*** DATA RECORDS ***
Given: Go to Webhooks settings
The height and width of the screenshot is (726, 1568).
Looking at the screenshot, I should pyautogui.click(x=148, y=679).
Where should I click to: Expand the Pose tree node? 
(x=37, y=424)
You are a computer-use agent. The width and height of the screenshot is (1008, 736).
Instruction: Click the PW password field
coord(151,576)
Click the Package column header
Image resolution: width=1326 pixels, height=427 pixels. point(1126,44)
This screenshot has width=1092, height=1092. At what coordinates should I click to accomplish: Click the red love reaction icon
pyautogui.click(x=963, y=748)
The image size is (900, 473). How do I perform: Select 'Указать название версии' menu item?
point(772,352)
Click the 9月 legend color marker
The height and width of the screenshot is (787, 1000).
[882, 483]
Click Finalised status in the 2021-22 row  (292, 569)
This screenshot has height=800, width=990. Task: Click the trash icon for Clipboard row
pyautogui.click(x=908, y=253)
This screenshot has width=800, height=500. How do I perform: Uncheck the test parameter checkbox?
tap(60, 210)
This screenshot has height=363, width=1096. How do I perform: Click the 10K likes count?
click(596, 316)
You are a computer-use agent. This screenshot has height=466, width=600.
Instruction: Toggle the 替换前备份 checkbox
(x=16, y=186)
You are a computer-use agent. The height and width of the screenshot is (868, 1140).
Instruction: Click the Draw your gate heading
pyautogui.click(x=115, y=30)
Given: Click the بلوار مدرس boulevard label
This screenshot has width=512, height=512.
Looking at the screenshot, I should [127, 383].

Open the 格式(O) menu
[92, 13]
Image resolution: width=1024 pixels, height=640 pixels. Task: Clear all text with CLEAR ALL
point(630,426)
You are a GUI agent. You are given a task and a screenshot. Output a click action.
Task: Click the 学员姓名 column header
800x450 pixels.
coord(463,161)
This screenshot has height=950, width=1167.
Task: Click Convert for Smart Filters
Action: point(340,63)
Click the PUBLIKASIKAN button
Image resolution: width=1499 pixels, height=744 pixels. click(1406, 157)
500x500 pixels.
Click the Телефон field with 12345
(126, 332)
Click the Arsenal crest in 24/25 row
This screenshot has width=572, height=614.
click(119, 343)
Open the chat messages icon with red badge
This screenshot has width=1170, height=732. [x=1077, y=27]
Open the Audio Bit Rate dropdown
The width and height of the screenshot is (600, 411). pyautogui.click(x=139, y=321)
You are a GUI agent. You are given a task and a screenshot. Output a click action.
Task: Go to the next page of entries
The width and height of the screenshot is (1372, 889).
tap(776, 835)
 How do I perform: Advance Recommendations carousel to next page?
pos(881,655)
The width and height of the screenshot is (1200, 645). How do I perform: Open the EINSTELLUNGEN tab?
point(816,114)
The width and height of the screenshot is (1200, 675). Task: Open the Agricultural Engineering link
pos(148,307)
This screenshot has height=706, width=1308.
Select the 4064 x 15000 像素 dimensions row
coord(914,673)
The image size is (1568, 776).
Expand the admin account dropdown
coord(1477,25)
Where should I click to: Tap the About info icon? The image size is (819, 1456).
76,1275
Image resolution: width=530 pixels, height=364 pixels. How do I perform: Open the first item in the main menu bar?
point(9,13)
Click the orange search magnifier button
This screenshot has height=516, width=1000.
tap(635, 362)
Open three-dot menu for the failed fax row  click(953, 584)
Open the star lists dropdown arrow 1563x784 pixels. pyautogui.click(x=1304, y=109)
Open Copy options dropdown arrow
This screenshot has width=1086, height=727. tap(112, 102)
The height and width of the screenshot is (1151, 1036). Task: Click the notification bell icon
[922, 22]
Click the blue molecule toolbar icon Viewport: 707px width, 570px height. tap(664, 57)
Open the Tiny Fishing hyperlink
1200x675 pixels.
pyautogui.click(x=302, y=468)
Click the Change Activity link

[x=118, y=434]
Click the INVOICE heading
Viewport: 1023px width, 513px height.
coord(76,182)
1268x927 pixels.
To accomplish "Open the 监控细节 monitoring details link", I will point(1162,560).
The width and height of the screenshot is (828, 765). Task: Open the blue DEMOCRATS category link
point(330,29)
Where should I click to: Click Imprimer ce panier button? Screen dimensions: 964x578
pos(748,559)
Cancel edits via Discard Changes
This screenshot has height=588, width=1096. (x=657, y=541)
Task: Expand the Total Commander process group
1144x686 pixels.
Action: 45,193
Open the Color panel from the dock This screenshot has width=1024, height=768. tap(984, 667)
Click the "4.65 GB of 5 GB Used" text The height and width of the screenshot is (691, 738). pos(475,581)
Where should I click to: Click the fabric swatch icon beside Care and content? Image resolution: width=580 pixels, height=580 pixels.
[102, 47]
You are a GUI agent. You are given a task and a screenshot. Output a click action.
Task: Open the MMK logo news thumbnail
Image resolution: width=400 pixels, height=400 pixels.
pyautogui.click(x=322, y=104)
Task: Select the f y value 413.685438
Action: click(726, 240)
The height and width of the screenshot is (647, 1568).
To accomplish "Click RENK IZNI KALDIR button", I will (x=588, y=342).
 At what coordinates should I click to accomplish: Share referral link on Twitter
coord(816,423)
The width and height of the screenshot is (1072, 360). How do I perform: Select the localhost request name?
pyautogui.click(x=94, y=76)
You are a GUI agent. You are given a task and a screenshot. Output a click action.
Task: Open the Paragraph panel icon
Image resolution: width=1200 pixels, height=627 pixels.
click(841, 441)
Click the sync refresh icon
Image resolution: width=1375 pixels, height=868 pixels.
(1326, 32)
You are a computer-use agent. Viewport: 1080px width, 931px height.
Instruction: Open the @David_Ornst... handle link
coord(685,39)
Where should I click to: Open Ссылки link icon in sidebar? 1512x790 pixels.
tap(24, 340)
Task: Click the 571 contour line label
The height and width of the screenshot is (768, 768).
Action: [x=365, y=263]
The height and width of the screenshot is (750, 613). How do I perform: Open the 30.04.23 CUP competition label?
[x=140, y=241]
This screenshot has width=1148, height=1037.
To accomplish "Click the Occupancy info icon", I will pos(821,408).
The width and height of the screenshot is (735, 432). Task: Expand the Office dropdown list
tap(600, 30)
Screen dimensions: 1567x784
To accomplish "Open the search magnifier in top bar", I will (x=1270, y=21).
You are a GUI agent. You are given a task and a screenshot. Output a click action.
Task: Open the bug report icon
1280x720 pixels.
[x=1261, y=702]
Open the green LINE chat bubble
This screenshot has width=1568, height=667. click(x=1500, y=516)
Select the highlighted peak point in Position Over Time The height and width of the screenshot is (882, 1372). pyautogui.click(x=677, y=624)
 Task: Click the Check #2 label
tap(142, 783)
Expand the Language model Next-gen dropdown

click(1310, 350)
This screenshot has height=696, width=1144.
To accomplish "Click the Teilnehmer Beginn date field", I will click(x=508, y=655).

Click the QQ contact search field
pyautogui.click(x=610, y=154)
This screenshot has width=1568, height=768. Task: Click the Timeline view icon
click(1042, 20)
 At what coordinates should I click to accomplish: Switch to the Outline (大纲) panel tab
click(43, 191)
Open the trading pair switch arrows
*** End of DATA RECORDS ***
**WHAT YOU ARE ASKED TO DO**
Could you write out all the entries exactly as given?

**FINAL ANSWER**
Given: Go to Webhooks settings
The height and width of the screenshot is (726, 1568).
Looking at the screenshot, I should pyautogui.click(x=148, y=679).
Where should I click to: Expand the Pose tree node? 
(x=37, y=424)
You are a computer-use agent. The width and height of the screenshot is (1008, 736).
Instruction: Click the PW password field
coord(151,576)
Click the Package column header
Image resolution: width=1326 pixels, height=427 pixels. point(1126,44)
This screenshot has width=1092, height=1092. At what coordinates should I click to accomplish: Click the red love reaction icon
pyautogui.click(x=963, y=748)
The image size is (900, 473). How do I perform: Select 'Указать название версии' menu item?
point(772,352)
Click the 9月 legend color marker
The height and width of the screenshot is (787, 1000).
[882, 483]
Click Finalised status in the 2021-22 row  (292, 569)
This screenshot has height=800, width=990. Task: Click the trash icon for Clipboard row
pyautogui.click(x=908, y=253)
This screenshot has width=800, height=500. How do I perform: Uncheck the test parameter checkbox?
tap(60, 210)
This screenshot has height=363, width=1096. How do I perform: Click the 10K likes count?
click(596, 316)
You are a computer-use agent. This screenshot has height=466, width=600.
Instruction: Toggle the 替换前备份 checkbox
(x=16, y=186)
You are a computer-use agent. The height and width of the screenshot is (868, 1140).
Instruction: Click the Draw your gate heading
pyautogui.click(x=115, y=30)
Given: Click the بلوار مدرس boulevard label
This screenshot has width=512, height=512.
Looking at the screenshot, I should [127, 383].

Open the 格式(O) menu
[92, 13]
Image resolution: width=1024 pixels, height=640 pixels. Task: Clear all text with CLEAR ALL
point(630,426)
You are a GUI agent. You are given a task and a screenshot. Output a click action.
Task: Click the 学员姓名 column header
800x450 pixels.
coord(463,161)
This screenshot has height=950, width=1167.
Task: Click Convert for Smart Filters
Action: point(340,63)
Click the PUBLIKASIKAN button
Image resolution: width=1499 pixels, height=744 pixels. click(1406, 157)
500x500 pixels.
Click the Телефон field with 12345
(126, 332)
Click the Arsenal crest in 24/25 row
This screenshot has width=572, height=614.
click(119, 343)
Open the chat messages icon with red badge
This screenshot has width=1170, height=732. [x=1077, y=27]
Open the Audio Bit Rate dropdown
The width and height of the screenshot is (600, 411). pyautogui.click(x=139, y=321)
You are a GUI agent. You are given a task and a screenshot. Output a click action.
Task: Go to the next page of entries
The width and height of the screenshot is (1372, 889).
tap(776, 835)
 How do I perform: Advance Recommendations carousel to next page?
pos(881,655)
The width and height of the screenshot is (1200, 645). How do I perform: Open the EINSTELLUNGEN tab?
point(816,114)
The width and height of the screenshot is (1200, 675). Task: Open the Agricultural Engineering link
pos(148,307)
This screenshot has height=706, width=1308.
Select the 4064 x 15000 像素 dimensions row
coord(914,673)
The image size is (1568, 776).
Expand the admin account dropdown
coord(1477,25)
Where should I click to: Tap the About info icon? The image size is (819, 1456).
76,1275
Image resolution: width=530 pixels, height=364 pixels. How do I perform: Open the first item in the main menu bar?
point(9,13)
Click the orange search magnifier button
This screenshot has height=516, width=1000.
tap(635, 362)
Open three-dot menu for the failed fax row  click(953, 584)
Open the star lists dropdown arrow 1563x784 pixels. pyautogui.click(x=1304, y=109)
Open Copy options dropdown arrow
This screenshot has width=1086, height=727. tap(112, 102)
The height and width of the screenshot is (1151, 1036). Task: Click the notification bell icon
[922, 22]
Click the blue molecule toolbar icon Viewport: 707px width, 570px height. tap(664, 57)
Open the Tiny Fishing hyperlink
1200x675 pixels.
pyautogui.click(x=302, y=468)
Click the Change Activity link

[x=118, y=434]
Click the INVOICE heading
Viewport: 1023px width, 513px height.
coord(76,182)
1268x927 pixels.
To accomplish "Open the 监控细节 monitoring details link", I will point(1162,560).
The width and height of the screenshot is (828, 765). Task: Open the blue DEMOCRATS category link
point(330,29)
Where should I click to: Click Imprimer ce panier button? Screen dimensions: 964x578
pos(748,559)
Cancel edits via Discard Changes
This screenshot has height=588, width=1096. (x=657, y=541)
Task: Expand the Total Commander process group
1144x686 pixels.
Action: 45,193
Open the Color panel from the dock This screenshot has width=1024, height=768. tap(984, 667)
Click the "4.65 GB of 5 GB Used" text The height and width of the screenshot is (691, 738). pos(475,581)
Where should I click to: Click the fabric swatch icon beside Care and content? Image resolution: width=580 pixels, height=580 pixels.
[102, 47]
You are a GUI agent. You are given a task and a screenshot. Output a click action.
Task: Open the MMK logo news thumbnail
Image resolution: width=400 pixels, height=400 pixels.
pyautogui.click(x=322, y=104)
Task: Select the f y value 413.685438
Action: click(726, 240)
The height and width of the screenshot is (647, 1568).
To accomplish "Click RENK IZNI KALDIR button", I will (x=588, y=342).
 At what coordinates should I click to accomplish: Share referral link on Twitter
coord(816,423)
The width and height of the screenshot is (1072, 360). How do I perform: Select the localhost request name?
pyautogui.click(x=94, y=76)
You are a GUI agent. You are given a task and a screenshot. Output a click action.
Task: Open the Paragraph panel icon
Image resolution: width=1200 pixels, height=627 pixels.
click(841, 441)
Click the sync refresh icon
Image resolution: width=1375 pixels, height=868 pixels.
(1326, 32)
You are a computer-use agent. Viewport: 1080px width, 931px height.
Instruction: Open the @David_Ornst... handle link
coord(685,39)
Where should I click to: Open Ссылки link icon in sidebar? 1512x790 pixels.
tap(24, 340)
Task: Click the 571 contour line label
The height and width of the screenshot is (768, 768).
Action: [x=365, y=263]
The height and width of the screenshot is (750, 613). How do I perform: Open the 30.04.23 CUP competition label?
[x=140, y=241]
This screenshot has width=1148, height=1037.
To accomplish "Click the Occupancy info icon", I will pos(821,408).
The width and height of the screenshot is (735, 432). Task: Expand the Office dropdown list
tap(600, 30)
Screen dimensions: 1567x784
To accomplish "Open the search magnifier in top bar", I will (x=1270, y=21).
You are a GUI agent. You are given a task and a screenshot. Output a click action.
Task: Open the bug report icon
1280x720 pixels.
[x=1261, y=702]
Open the green LINE chat bubble
This screenshot has width=1568, height=667. click(x=1500, y=516)
Select the highlighted peak point in Position Over Time The height and width of the screenshot is (882, 1372). pyautogui.click(x=677, y=624)
 Task: Click the Check #2 label
tap(142, 783)
Expand the Language model Next-gen dropdown

click(1310, 350)
This screenshot has height=696, width=1144.
To accomplish "Click the Teilnehmer Beginn date field", I will click(x=508, y=655).

Click the QQ contact search field
pyautogui.click(x=610, y=154)
This screenshot has width=1568, height=768. Task: Click the Timeline view icon
click(1042, 20)
 At what coordinates should I click to accomplish: Switch to the Outline (大纲) panel tab
click(43, 191)
Open the trading pair switch arrows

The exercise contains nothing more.